There are downsides to this approach. First, it puts a heavy burden on the server, which is executing the application code as well as supplying the images, especially when there are many simultaneous users. Second, there are tricky issues when the user expects the application to interact with the local machine, such as playing sounds, copying to the clipboard or printing. Everything is an image, and not character-by-character text, for example. Third, it is not well suited to graphics that change rapidly, as in a game with fast-paced action.

On the other hand, it solves an immense problem: getting your application running on platforms which do not support the runtime you are using. Native applications, Flash and Silverlight on Apple’s iPad and iPhone, for example.
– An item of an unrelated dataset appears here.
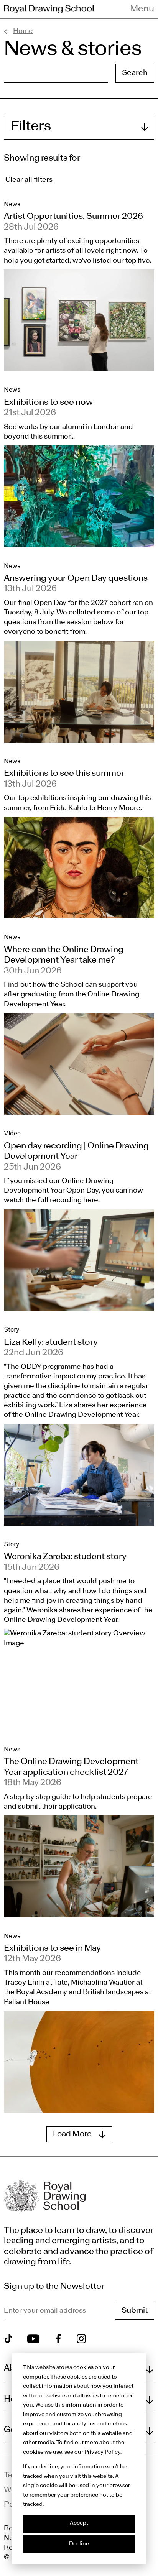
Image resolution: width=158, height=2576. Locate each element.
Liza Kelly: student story (51, 1342)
I recall seeing a proof of concept for Flash at an Adobe MAX conference (not the most recent one) as part of the company’s research on how to break into Apple’s walled garden.

It is not as good as a true local application in most cases, but it is better than nothing.

Now, if Microsoft were to do something like this for Silverlight, enabling users to run Silverlight apps on their Apple and Linux devices, I suspect attitudes to the viability of Silverlight in the browser would change considerably.